ここでROIが実際に意味することから始める
私は3年以上、サポートチームがAIに数字をつけようとするのを見てきましたが、会話はほぼ常に間違った場所から始まります。ダッシュボードが最初に表示する数字だからという理由で「チケットをいくつ削減したか」に手を伸ばします。しかし、削減は活動の指標であり、価値の指標ではありません。財務部門は活動ベースで更新を承認しません。

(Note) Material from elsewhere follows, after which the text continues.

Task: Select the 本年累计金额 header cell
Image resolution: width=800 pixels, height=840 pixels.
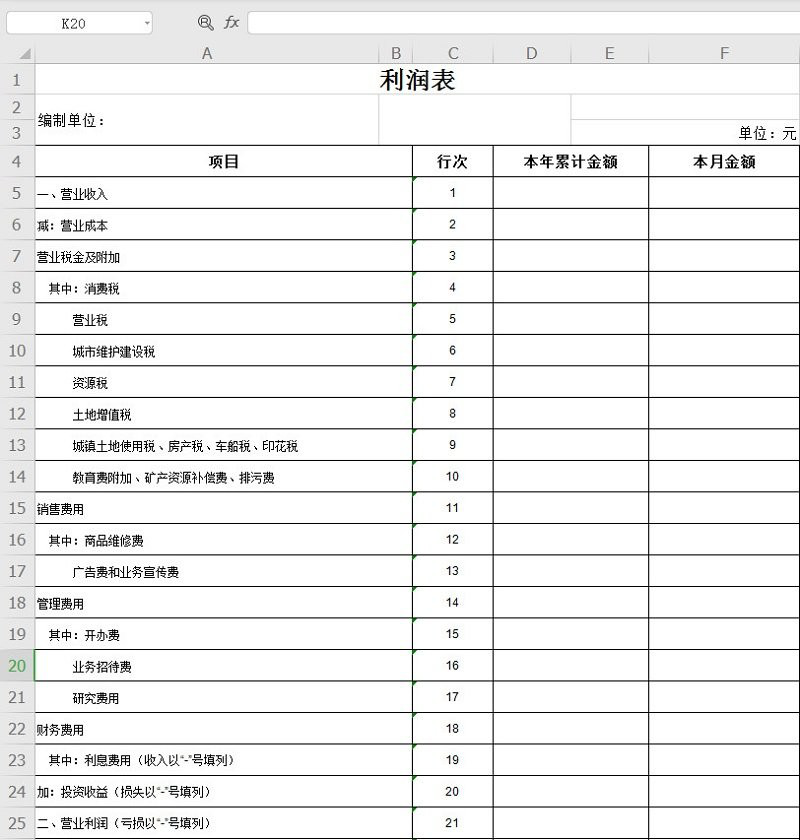Action: click(570, 161)
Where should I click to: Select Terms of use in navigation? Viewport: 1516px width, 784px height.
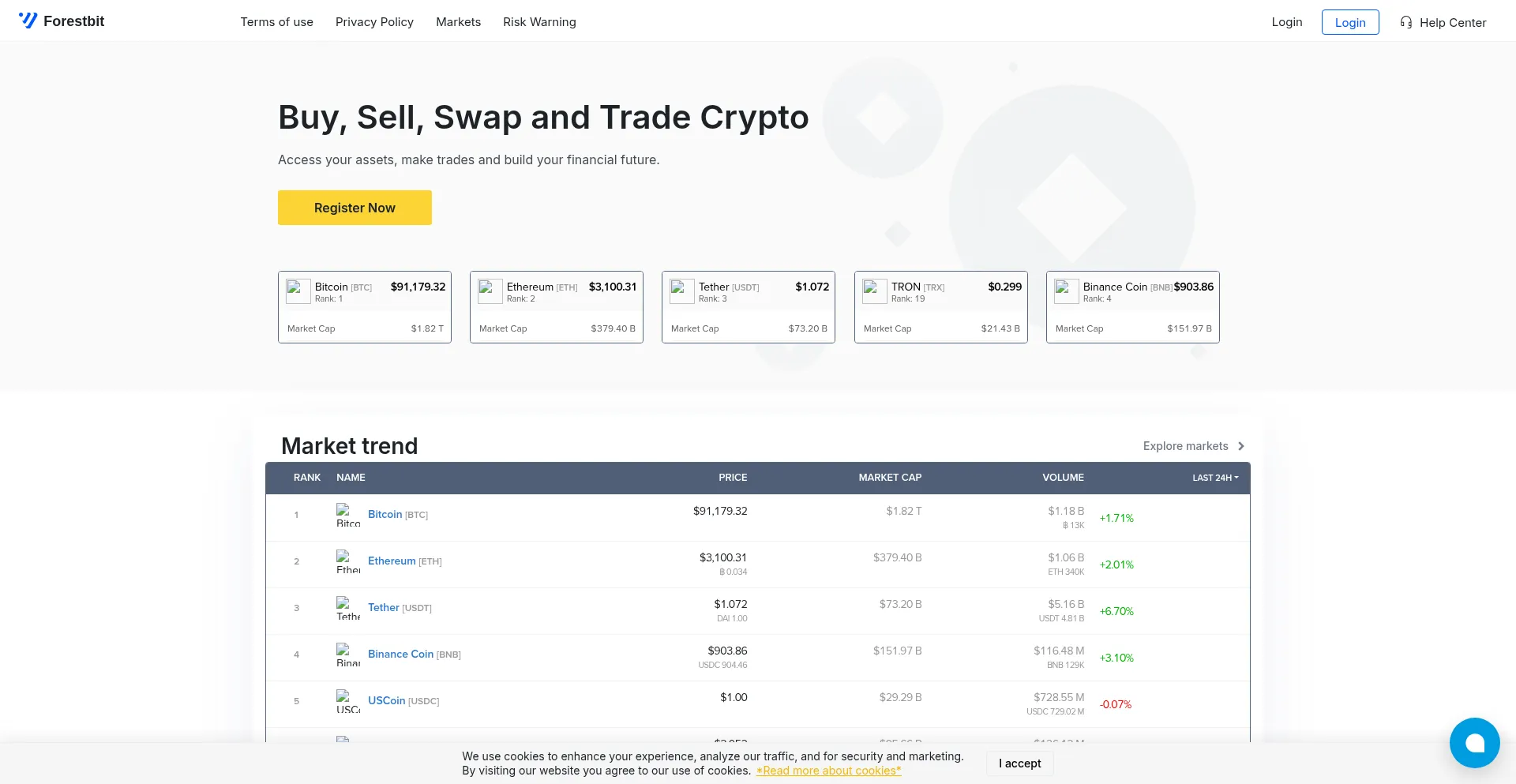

問いの正直なバージョンは「このAIに投じた1ドルごとに、何ドルが返ってくるか?」です。それがすべてを再構成します。AIがどれだけ忙しいかを測定するのではありません。AIが回収する価値と、運用コストの差を測定しているのです。
その全体像はこうなります。

「回収価値」には3つの部分があり、ほとんどのチームは最初の部分しかカウントしません:
- 完全に解決したチケット。 AIが会話全体を処理し、人間が関与しなかったもの。これらに完全積載コスト(フルロードコスト)を掛け算します。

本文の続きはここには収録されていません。